Face Mask Information
Prevent the Spread by Wearing a Face Mask
- Face Masks have two different functions: (i) to protect the wearer from infection, and (ii) to protect the community from getting diseases from the wearer’s sneezes and coughs.
- Some face masks (e.g., the N95) protect the wearer from infection. These masks are made of a very specific fabric that blocks out even the smallest microscopic particles like viruses and bacteria. They are also fitted so tightly on all sides (including around the nose and chin) that every breath is strained through the filter of the mask, so no germs reach the wearer’s airways. So when someone talks to them without a mask, or sneezes in their face, or coughs in their direction, they are protected by that filter in front of their nose and mouth that keeps the virus out.
- Other masks and coverings (e.g., homemade cloth masks, ski masks, bandanas, and scarfs) that cover the mouth and nose protect the society from your possible infection. These masks catch the droplet particles of your sneeze or cough and if you are infected block the viruses in those droplets from contaminating hard surfaces (e.g., table tops, door knobs, computers, light switches, smart phones, and even cardboard) where the virus can live for hours and even days ready to contaminate someone else’s hands. When that person touches their eyes, nose, or mouth, (unless they wash their hands frequently!) they can infect themselves easily.
- So, if an infected person not wearing a mask or covering, sneezes or coughs and contaminates a surface, and then an ‘innocent bystander’ touches a contaminated surface, doesn’t wash their hands, and then touches their mouth, nose , or eyes with their contaminated fingers – that’s how the infection is easily spread from person to person.
- It is recommended that all infected people wear a mask. The Question is: who is an infected person? Early on in this pandemic, because no one was sure what the novel coronavirus was and how it acted, it was safe to say that an infected person was one who was sick with symptoms of the disease: fever, headaches, difficulty breathing, lethargy, etc. So make sure these people all wear masks or face coverings.
- The Answer: It’s hard to know. It has become clear that even people who do not look sick can be infected and able to spread the virus all around them, wherever they go. If we can’t tell who is sick and who isn’t, and who can spread viruses all around them and who can’t, it’s safer to ask everyone to cover their mouth and nose to prevent virus infected droplets from contaminating our environment.
- It is now recommended by the Vermont Department of Health that, “Vermonters should wear cloth facial masks, or coverings, if they need to leave their homes for essential purposes, like going grocery shopping or to the pharmacy, or outdoors if other people are nearby.” Vermont Department of Health, Daily Update on Novel Coronavirus (COVID-19) April 6, 2020.
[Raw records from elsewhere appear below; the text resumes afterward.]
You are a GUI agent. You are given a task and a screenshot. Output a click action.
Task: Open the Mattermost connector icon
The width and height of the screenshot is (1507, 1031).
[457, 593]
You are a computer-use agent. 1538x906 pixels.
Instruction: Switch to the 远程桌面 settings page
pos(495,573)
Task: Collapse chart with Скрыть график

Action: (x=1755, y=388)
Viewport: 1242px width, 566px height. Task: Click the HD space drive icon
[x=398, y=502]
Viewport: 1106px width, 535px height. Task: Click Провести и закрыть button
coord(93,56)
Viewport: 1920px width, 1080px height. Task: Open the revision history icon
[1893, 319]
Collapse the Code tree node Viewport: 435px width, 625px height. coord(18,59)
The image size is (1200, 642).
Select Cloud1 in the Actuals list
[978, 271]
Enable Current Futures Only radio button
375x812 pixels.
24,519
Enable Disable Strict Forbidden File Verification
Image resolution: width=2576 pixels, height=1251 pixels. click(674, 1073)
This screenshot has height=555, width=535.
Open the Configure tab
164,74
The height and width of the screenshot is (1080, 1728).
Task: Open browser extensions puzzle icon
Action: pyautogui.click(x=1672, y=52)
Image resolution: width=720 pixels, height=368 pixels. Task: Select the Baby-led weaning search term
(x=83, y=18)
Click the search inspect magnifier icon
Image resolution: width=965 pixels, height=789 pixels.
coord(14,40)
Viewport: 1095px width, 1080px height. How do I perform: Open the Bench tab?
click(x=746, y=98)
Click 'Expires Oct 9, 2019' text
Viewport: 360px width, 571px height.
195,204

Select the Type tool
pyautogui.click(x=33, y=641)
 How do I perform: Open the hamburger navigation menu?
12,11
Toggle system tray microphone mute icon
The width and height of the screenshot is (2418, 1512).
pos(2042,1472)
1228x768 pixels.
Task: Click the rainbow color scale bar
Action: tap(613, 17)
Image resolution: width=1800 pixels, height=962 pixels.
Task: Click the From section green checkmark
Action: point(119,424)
- To use the face mask, be sure it is as snug as possible around your nose and mouth, and that both are always covered. Resist the temptation to take it down to just cover your mouth. Although more comfortable, it makes it ineffective as a device for protecting your environment. (And whatever small protection it might proved to protect you from infection is lost completely. If you can pinch it around your nose, or tie it tightly around your upper face and under your chin, that will provide the best protection. CDC also warns us not to put cloth face coverings on children under 2 years of age, or on anyone who is having trouble breathing (they should be referred to a health care provider.)
- Masks get dirty with use. Depending on the type of mask, be sure to clean it after each use if possible. Cloth masks can be thrown in the washing machine after each use, or at least at the end of each day, depending on how much they are used.
- Wearing a face mask provides extra protection along with social distancing but is not a substitute for social distancing, so continue to keep 6 feet away from other people, avoid physical contact, and when you are putting on or taking off your face mask, avoid touching your eyes, nose, or mouth and keep your hands washed with soap and water or sanitizer.